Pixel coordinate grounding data
________________

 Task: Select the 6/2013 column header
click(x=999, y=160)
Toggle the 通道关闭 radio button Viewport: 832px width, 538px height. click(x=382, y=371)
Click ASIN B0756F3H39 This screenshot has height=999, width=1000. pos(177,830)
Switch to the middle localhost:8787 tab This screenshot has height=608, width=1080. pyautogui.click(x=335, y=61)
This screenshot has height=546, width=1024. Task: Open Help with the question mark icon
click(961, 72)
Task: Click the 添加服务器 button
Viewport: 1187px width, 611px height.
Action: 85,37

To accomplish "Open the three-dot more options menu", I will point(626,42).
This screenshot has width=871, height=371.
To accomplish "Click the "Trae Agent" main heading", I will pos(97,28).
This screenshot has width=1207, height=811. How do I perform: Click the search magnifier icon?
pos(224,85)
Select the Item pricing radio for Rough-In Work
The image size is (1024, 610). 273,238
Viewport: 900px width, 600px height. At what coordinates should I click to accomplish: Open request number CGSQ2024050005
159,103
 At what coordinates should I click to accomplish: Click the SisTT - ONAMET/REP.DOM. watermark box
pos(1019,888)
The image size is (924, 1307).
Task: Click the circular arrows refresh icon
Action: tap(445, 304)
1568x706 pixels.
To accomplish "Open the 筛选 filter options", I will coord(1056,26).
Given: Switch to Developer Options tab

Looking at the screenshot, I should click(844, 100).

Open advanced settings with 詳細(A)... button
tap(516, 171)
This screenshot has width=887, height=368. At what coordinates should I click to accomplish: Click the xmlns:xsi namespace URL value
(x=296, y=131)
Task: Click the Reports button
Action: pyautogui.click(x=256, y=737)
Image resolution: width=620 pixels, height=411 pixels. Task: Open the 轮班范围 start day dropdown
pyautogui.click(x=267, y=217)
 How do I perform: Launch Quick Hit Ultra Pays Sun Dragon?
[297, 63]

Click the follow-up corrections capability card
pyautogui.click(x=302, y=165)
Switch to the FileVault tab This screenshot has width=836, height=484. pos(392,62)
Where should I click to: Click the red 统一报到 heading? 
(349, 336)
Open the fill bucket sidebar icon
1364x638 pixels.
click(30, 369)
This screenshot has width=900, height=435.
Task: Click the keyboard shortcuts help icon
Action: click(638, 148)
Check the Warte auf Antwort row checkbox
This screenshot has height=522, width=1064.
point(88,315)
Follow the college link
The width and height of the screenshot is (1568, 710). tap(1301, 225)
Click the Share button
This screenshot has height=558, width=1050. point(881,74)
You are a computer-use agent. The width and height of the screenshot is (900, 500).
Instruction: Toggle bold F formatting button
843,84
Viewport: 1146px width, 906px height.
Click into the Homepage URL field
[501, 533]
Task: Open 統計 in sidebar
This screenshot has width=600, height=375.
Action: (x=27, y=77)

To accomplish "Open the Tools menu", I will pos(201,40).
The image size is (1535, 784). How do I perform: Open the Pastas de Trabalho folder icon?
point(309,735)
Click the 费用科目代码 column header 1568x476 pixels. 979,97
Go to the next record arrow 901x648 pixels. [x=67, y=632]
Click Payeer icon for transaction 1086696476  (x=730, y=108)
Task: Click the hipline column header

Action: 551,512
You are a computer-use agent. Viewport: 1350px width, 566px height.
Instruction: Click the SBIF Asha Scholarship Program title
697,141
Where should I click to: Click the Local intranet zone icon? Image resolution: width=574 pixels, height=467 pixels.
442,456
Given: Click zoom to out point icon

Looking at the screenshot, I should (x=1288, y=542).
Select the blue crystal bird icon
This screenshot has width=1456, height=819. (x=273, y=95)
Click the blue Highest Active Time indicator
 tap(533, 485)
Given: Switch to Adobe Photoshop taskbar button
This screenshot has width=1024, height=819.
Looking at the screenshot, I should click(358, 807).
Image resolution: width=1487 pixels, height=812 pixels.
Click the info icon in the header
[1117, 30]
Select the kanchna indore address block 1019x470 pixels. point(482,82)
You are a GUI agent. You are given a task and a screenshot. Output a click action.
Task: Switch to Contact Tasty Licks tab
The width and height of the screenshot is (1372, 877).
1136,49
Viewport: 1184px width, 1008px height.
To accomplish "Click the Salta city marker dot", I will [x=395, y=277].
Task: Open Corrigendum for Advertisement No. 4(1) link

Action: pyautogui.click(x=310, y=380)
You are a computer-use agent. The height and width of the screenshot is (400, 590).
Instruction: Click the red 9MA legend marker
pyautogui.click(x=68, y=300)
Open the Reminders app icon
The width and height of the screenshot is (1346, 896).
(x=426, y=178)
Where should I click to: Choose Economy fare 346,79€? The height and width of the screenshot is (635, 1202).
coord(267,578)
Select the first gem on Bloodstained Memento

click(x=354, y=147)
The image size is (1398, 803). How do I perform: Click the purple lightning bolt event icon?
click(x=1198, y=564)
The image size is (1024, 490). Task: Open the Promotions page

________________

From the entries above, copy every line where the word "computer" shows up.

You are a computer-use agent. The width and height of the screenshot is (900, 500).
You are a computer-use agent. Viewport: 1350px width, 566px height.
You are a computer-use agent. The height and width of the screenshot is (400, 590).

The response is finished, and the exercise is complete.